The second source mentioning the Tsaritsa was made by Canon Alberih about 1241. He repeated a story that he had heard from a Flemish priest who claimed to have visited the Bulgarian capital of Tarnovo. The priest claimed that the Tsaritsa fell in love with the captive Latin Emperor Baldwin I of Constantinople and while her husband was away, she sent the Emperor a love letter, promising that she would help him escape if he took her with him and crown her his Empress. When Baldwin rejected her, she complained to Kaloyan, claiming that the captive Emperor had tried to convince her to help him run away, proposing to wed and crown her. Kaloyan believed her and one night, while drunk, had Baldwin killed in his presence. Most historians distrust this source, since the reasons for Baldwin's death are well known and verified by Byzantine and Latin sources: he was killed along with other captives, both Byzantine and Latin, because Kaloyan was angered by the Byzantines breaking their contract with him and joining the Crusaders. Another reason for the historians' distrust of the story is the time of its arising: almost forty years after the events took place, and it was spread in France, not Bulgaria. As Ignatov points out, Alberih himself started the story by elaborating that he did not deliver confirmed data, so it might be just a rumour without any proof and still more, backed up by no logic, since the Bulgarian Tsaritsa wore the crown of a prospering state, she was wife to the victor over Byzantines, Latins, Serbians, and Hungarians, while Baldwin I was defeated, imprisoned, humiliated. She had nothing to gain by sharing his crown - she had her own, and right then, it was worth far more than his.

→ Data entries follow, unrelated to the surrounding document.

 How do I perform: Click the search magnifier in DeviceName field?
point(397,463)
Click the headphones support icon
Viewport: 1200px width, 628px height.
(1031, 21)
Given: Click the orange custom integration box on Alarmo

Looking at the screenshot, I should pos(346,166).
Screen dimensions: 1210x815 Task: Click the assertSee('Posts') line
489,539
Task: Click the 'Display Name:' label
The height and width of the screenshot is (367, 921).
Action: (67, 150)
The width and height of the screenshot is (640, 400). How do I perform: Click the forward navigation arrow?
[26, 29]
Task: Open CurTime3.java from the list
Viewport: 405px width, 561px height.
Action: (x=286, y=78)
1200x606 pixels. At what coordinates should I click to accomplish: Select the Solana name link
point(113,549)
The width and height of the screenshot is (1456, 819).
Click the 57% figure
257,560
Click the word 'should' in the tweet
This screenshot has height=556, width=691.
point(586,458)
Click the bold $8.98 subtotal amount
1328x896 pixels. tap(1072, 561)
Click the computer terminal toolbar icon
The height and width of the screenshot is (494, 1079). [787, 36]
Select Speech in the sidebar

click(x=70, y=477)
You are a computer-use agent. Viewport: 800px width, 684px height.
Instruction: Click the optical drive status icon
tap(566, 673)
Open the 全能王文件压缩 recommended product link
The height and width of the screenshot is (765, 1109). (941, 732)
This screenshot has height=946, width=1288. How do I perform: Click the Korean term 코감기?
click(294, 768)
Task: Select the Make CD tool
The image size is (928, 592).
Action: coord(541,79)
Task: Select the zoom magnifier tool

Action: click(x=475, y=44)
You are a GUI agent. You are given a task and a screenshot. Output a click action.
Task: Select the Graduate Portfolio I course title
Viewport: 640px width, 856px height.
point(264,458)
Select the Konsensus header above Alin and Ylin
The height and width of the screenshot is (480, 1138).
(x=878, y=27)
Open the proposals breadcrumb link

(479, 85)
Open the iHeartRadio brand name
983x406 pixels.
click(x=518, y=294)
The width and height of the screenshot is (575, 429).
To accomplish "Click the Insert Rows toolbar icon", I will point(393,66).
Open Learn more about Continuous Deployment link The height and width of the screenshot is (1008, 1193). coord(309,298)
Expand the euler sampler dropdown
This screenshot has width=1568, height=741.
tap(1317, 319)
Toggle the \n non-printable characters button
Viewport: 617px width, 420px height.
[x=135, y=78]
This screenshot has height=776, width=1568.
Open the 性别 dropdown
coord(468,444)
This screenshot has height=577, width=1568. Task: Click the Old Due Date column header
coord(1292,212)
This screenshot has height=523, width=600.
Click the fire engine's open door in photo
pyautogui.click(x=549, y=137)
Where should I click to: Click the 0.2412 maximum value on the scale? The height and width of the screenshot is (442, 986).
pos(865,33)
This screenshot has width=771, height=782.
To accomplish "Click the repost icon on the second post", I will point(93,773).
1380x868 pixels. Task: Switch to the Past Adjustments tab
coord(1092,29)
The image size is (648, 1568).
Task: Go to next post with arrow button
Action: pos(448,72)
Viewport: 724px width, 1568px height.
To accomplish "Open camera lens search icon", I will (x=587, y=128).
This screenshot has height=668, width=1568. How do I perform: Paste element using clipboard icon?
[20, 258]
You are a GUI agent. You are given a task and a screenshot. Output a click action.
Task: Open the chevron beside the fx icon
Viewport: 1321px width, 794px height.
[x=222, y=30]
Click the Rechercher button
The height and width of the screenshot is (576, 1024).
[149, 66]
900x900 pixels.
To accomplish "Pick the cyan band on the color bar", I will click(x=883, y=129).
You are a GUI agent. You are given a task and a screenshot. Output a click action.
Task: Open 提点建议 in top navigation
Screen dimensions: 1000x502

The birth year of the Tsaritsa and the name that she was given at birth are not known, but it seems likely that with a view to her marriage to Kaloyan, she converted to Christianity and adopted the name Anna. After Kaloyan's death in 1207, she married his nephew and successor Boril of Bulgaria and that fact, combined with the probable Cuman identity of Kaloyan's supposed murderer, Manastur, encouraged many historians, especially those from the end of 19th and the first half of 20th century, to believe that together with Boril, she was part of a conspiracy that took her husband's life. During the last few decades, the idea of the Empress' part in the conspiracy has been accepted with distrust by many historians. Despite the differences in their beliefs about the reasons for Kaloyan's death - a conspiracy of Byzantines and Latins, death by natural reasons - Ivan Duichev, Ivan Bogilov, Genoveva Tzancova-Petkova, and Veselin Ignatov all support the idea that Boril's marriage with the Dowager Tsaritsa was only a way to legalize his coming to the throne. Whatever the truth, to this day there is no evidence connecting the Tsaritsa with Kaloyan's death.

Like her wedding to Kaloyan, the date of her wedding to Boril is unknown. His ascension to the throne was supported by her compatriots, the Cumans, but a few years later there was a great Cuman riot against him. There is no concrete evidence in the sources, but it is likely that Boril repudiated the Tsaritsa and sent her to monastery where she became a nun and assumed the name Anisia. Boril then married a niece of the Latin Emperor Henry of Flanders. Nothing is known about the Tsaritsa's later life.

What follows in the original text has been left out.